--- Aim ---
Copy out the lines of the material below word for word, starting at the line containing "Open the Light theme selector" and ending at the line containing "Action: point(230,853)", with both of those lines included.

[START OF Task inputs]

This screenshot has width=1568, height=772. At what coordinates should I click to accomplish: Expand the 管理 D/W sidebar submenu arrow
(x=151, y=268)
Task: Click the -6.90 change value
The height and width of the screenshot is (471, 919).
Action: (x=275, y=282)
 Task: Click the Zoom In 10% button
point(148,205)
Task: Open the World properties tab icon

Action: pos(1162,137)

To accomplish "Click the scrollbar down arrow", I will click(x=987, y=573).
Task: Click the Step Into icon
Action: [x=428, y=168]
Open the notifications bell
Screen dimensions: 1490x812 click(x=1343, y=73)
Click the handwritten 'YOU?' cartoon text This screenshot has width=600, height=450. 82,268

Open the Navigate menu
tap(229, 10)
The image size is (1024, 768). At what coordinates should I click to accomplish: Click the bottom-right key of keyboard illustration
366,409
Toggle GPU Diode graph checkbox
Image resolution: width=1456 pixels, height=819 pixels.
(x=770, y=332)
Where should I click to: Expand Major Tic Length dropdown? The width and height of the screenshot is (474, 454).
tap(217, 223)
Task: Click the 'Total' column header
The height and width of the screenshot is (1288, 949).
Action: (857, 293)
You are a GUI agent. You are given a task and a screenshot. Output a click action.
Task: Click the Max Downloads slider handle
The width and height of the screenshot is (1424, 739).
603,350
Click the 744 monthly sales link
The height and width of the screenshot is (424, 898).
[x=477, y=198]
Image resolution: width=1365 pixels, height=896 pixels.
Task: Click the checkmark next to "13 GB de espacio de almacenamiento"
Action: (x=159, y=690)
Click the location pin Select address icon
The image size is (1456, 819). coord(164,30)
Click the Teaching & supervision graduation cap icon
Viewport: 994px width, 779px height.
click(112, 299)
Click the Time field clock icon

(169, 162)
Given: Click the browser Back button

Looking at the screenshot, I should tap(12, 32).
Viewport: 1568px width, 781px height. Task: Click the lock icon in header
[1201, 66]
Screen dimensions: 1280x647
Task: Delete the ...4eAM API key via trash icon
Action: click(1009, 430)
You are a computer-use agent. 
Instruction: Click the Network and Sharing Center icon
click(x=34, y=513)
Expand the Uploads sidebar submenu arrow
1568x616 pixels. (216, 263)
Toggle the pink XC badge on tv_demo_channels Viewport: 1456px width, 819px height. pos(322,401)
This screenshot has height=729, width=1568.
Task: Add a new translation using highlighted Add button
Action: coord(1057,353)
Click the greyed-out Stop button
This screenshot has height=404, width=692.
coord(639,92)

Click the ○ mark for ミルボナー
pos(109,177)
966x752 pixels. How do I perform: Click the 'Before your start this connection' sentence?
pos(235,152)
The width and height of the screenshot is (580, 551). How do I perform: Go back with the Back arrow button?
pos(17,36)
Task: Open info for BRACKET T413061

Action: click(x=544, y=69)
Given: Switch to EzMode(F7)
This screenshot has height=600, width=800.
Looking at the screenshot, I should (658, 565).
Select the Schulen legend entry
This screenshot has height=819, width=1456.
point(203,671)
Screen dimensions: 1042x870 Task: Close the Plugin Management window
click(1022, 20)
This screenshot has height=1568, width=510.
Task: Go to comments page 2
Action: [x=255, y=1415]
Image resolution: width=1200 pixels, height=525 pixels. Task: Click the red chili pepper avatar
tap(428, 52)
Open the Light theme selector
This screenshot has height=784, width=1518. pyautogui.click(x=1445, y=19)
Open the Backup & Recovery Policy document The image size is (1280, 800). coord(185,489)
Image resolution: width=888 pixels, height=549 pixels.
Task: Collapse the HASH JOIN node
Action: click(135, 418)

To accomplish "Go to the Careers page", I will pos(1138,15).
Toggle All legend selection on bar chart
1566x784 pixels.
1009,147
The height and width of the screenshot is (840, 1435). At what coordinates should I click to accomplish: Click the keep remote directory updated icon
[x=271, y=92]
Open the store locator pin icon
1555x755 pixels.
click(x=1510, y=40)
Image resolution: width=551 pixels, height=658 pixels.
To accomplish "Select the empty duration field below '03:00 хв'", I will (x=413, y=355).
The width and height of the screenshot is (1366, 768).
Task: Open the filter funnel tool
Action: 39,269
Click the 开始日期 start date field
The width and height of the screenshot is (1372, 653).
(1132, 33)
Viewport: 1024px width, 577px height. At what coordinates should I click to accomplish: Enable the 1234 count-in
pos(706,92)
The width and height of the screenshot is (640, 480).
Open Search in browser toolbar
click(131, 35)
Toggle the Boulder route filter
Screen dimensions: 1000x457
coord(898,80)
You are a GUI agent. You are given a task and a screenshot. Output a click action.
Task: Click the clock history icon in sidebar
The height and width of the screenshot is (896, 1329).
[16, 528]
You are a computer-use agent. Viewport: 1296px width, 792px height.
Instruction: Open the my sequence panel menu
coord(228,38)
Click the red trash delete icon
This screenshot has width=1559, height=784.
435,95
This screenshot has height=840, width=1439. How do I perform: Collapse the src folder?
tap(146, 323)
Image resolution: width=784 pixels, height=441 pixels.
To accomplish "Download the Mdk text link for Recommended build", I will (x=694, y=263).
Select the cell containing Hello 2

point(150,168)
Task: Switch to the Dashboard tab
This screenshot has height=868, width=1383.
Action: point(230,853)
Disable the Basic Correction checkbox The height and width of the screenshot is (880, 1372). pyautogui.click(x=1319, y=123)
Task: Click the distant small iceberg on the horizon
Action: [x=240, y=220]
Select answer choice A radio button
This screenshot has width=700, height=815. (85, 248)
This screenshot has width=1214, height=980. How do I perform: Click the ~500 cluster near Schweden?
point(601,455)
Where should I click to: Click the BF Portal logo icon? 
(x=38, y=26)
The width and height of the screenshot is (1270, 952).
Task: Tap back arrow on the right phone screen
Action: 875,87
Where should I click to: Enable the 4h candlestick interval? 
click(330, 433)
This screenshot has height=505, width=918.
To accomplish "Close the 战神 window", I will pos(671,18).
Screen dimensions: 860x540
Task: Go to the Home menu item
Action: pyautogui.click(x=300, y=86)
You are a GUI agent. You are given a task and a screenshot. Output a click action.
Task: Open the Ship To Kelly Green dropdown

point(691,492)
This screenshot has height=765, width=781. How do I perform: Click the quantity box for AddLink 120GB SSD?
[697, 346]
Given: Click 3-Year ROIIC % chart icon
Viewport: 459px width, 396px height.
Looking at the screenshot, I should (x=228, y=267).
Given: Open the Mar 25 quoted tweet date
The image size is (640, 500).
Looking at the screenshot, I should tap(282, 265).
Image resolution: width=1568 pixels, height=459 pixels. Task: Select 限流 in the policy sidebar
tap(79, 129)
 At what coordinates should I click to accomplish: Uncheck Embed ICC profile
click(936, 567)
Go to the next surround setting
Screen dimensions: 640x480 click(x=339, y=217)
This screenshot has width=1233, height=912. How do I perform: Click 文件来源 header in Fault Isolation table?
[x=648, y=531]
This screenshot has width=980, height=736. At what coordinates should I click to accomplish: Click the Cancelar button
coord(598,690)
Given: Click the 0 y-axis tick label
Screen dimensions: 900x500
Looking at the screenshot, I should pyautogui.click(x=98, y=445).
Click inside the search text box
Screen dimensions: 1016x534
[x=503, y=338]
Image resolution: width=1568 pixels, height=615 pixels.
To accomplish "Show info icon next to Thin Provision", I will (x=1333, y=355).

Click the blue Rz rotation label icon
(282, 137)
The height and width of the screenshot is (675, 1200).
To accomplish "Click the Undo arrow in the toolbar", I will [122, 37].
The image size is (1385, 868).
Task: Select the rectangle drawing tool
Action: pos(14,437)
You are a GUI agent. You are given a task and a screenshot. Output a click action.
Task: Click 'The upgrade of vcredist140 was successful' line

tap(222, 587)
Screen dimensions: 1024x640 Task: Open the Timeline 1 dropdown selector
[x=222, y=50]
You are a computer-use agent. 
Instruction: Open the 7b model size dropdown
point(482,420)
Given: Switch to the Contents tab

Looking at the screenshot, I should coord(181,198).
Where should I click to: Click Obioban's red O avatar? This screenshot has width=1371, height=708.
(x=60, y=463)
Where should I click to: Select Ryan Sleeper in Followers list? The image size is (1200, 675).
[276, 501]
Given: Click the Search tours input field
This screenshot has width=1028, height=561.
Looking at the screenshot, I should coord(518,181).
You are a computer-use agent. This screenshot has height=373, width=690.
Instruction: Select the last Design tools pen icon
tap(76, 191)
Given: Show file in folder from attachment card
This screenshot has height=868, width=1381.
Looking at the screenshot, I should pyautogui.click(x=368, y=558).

[END OF Task inputs]

--- Task solution ---
Open the Light theme selector
This screenshot has height=784, width=1518. pyautogui.click(x=1445, y=19)
Open the Backup & Recovery Policy document The image size is (1280, 800). coord(185,489)
Image resolution: width=888 pixels, height=549 pixels.
Task: Collapse the HASH JOIN node
Action: click(135, 418)

To accomplish "Go to the Careers page", I will pos(1138,15).
Toggle All legend selection on bar chart
1566x784 pixels.
1009,147
The height and width of the screenshot is (840, 1435). At what coordinates should I click to accomplish: Click the keep remote directory updated icon
[x=271, y=92]
Open the store locator pin icon
1555x755 pixels.
click(x=1510, y=40)
Image resolution: width=551 pixels, height=658 pixels.
To accomplish "Select the empty duration field below '03:00 хв'", I will (x=413, y=355).
The width and height of the screenshot is (1366, 768).
Task: Open the filter funnel tool
Action: 39,269
Click the 开始日期 start date field
The width and height of the screenshot is (1372, 653).
(1132, 33)
Viewport: 1024px width, 577px height. At what coordinates should I click to accomplish: Enable the 1234 count-in
pos(706,92)
The width and height of the screenshot is (640, 480).
Open Search in browser toolbar
click(131, 35)
Toggle the Boulder route filter
Screen dimensions: 1000x457
coord(898,80)
You are a GUI agent. You are given a task and a screenshot. Output a click action.
Task: Click the clock history icon in sidebar
The height and width of the screenshot is (896, 1329).
[16, 528]
You are a computer-use agent. Viewport: 1296px width, 792px height.
Instruction: Open the my sequence panel menu
coord(228,38)
Click the red trash delete icon
This screenshot has width=1559, height=784.
435,95
This screenshot has height=840, width=1439. How do I perform: Collapse the src folder?
tap(146, 323)
Image resolution: width=784 pixels, height=441 pixels.
To accomplish "Download the Mdk text link for Recommended build", I will (x=694, y=263).
Select the cell containing Hello 2

point(150,168)
Task: Switch to the Dashboard tab
This screenshot has height=868, width=1383.
Action: point(230,853)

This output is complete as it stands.